Illyana returns to Russia, where she lives with her parents for some months until they are murdered by the Russian government to secure Illyana's abilities to defeat a psionic being known as the Soul Skinner. Illyana then returns to the X-Mansion to live with her brother and the other X-Men. Not long afterwards, Illyana contracts the Legacy Virus, and dies in the X-Mansion, despite all efforts to save her made by Charles Xavier and Moira MacTaggert. Colossus sacrifices himself to disperse the cure for the Legacy Virus.

Belasco eventually deposes Amanda Sefton and, after seeing Illyana reappear during "House of M" and realizing he carries a torch for her, creates a powerful spell to return her to him. The spell pulls forth the remaining essence of Illyana still held within Limbo's dimension, taking shape as Darkchilde, the semi-demonic version of Illyana corrupted and transformed by dark magic. Belasco is not satisfied with his creation, claiming that it is not the true Illyana due to lacking a soul, and banishes her to the outer parts of Limbo.

Illyana, now with her Darkchilde persona, discovers some of the teenage New X-Men being attacked by a horde of demons. After aiding the mutants against the demons, she uses a spell to immobilize them and steal a portion of Pixie's soul, in the hopes of creating both a bloodstone and a new Soulsword, as Illyana felt Pixie had the most innocent of souls present. Anole breaks free from Illyana's confinement and dispatches her. Pixie's soul extraction is partially successful, creating one part of a bloodstone pendant and a soul dagger. Illyana attempts to complete the process and destroy those who wished to interfere, but Rockslide thwarts her, and causes Illyana's human memories of her friends and life among the X-Men to return to her.

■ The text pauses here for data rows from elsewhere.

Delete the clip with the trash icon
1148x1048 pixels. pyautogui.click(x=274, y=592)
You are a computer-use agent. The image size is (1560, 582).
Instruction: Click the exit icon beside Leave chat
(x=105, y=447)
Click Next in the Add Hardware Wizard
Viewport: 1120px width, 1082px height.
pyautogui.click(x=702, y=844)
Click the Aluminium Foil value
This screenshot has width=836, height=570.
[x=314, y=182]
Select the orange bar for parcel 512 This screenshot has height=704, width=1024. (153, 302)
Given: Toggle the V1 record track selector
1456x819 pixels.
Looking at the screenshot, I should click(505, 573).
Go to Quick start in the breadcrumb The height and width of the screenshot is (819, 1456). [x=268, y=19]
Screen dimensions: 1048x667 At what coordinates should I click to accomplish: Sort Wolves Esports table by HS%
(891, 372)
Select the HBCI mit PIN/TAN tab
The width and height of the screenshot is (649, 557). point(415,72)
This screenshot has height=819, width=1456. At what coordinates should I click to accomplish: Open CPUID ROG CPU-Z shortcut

Illyana succumbs to her Darkchilde persona and announces her desire to create several more bloodstones to become god-like in power. She is interrupted by the arrival of Colossus, investigating Illyana's apparent return to life. A pained Illyana rejects her brother's offers of help, and sends everyone back to Earth, before reclaiming Limbo's throne and informing S'ym and N'astirh, now once more her servants, that her next move is to reclaim her soul. Motivated by her friendship with Shadowcat and love for Colossus, Illyana tries to reclaim her soul through love and teleports to the Xavier Institute, only to find it destroyed and abandoned.

Cover art for X-Infernus #1. Magik as Darkchilde. Art by David Finch.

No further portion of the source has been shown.